一人で頑張りすぎず、周りのFTMの経験を借りることも立派な対策です。
まとめ
- 親の反応は「受け入れ型・困惑型・拒絶型」の3パターン。最初から理解を求めすぎない
- 親の否定はFTMへの嫌悪ではなく「タイムラグ(悩み1日目の衝撃)」から来ることが多い
- 「言葉は知っている」だけでは理解にならない。正確な情報を一緒に探す姿勢が大切
- 伝えた後は親の気持ちを聞く余裕を持つ。対話は一方通行にしない
- LINEや動画など現代流のツールでFTMについての情報を共有するのも有効
- 行き詰まったときは医療機関・当事者コミュニティ・家族会に頼ることも選択肢
FTMとして親にカミングアウトすることは、準備がどれだけ整っていても緊張します。
でもそれは、あなたが親との関係を本当に大切にしているからこそです。
親の最初の反応が思わしくなくても、それはゴールではなくスタート地点に過ぎません。
親もまた、FTMという言葉を今日初めて「自分のこと」として受け取った日です。あ
なたが数年かけて辿り着いた場所に、親が追いついてくるまでには時間がかかって当然です。

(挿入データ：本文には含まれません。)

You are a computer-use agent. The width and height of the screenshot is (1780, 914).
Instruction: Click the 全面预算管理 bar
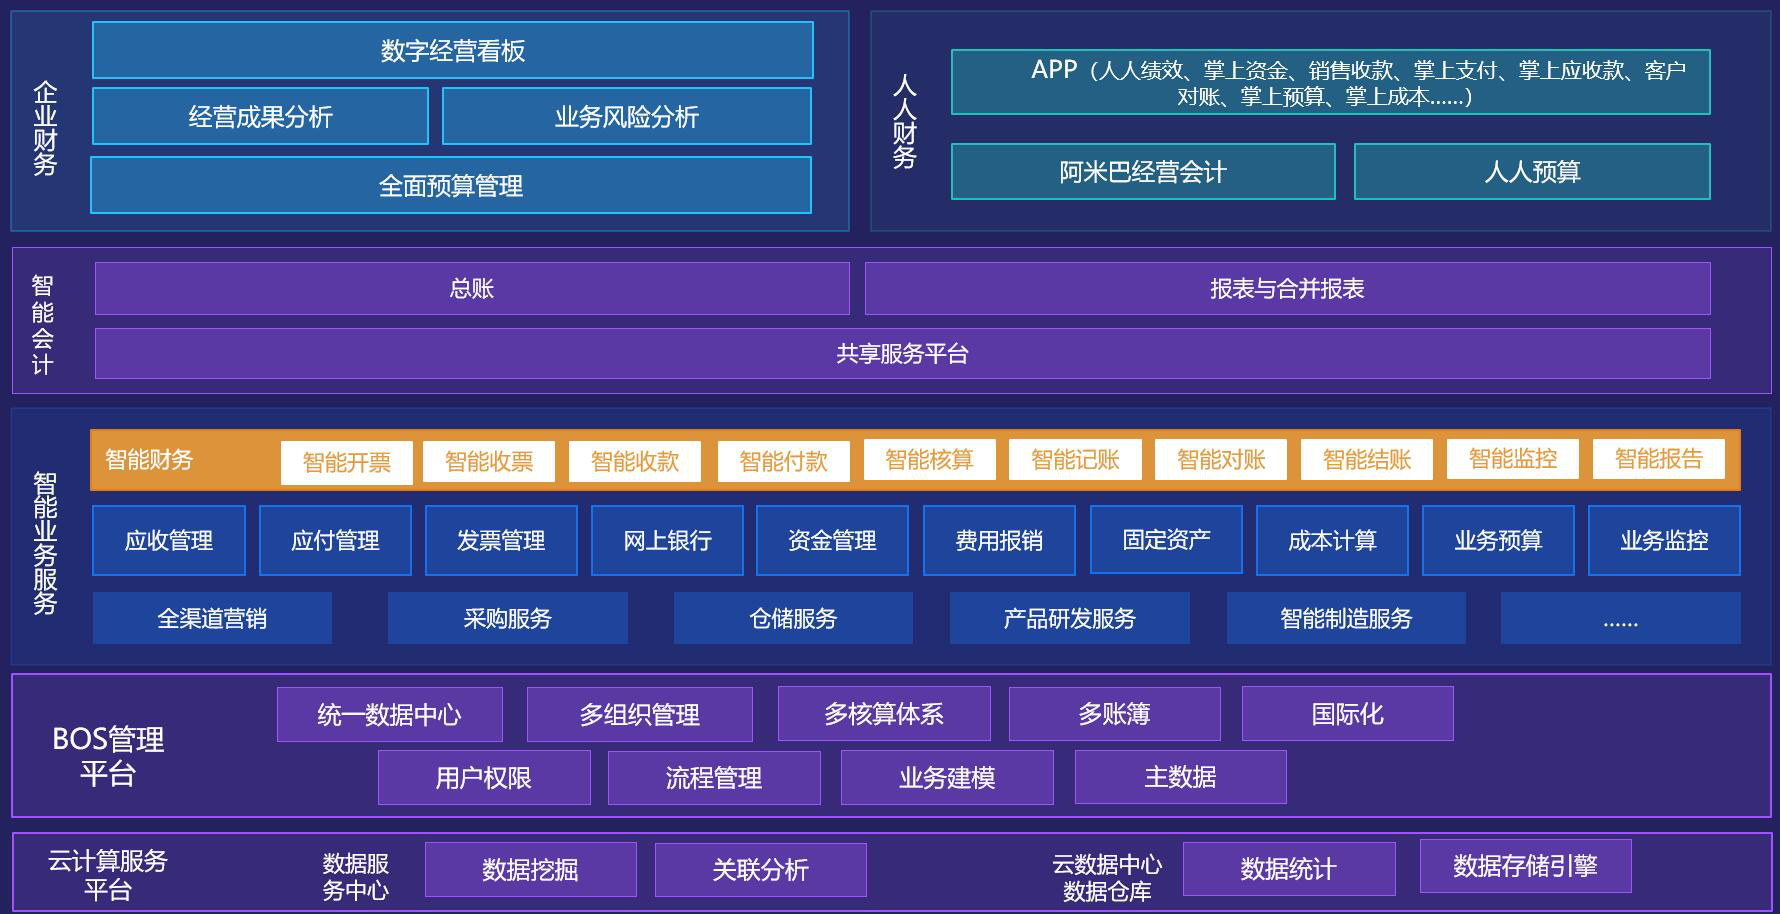pos(450,186)
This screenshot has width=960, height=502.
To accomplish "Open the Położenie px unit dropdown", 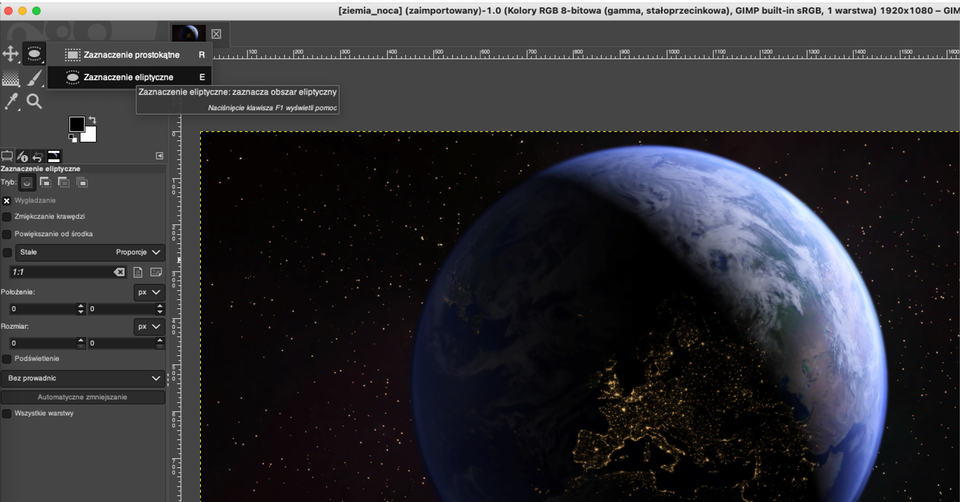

焦らず、でも諦めずに対話を続けることが、最終的な理解への唯一の道です。
うまく言葉が出なかった日も、感情的になってしまった日も、それ全部がカミングアウトのプロセスです。
完璧にこなそうとしなくていい。
FTMとして正直に向き合い続けることそのものが、親への最大のメッセージになります。
この記事が、FTMとして親にカミングアウトしようとしているあなたの、小さな勇気の後押しになれたなら嬉しいです。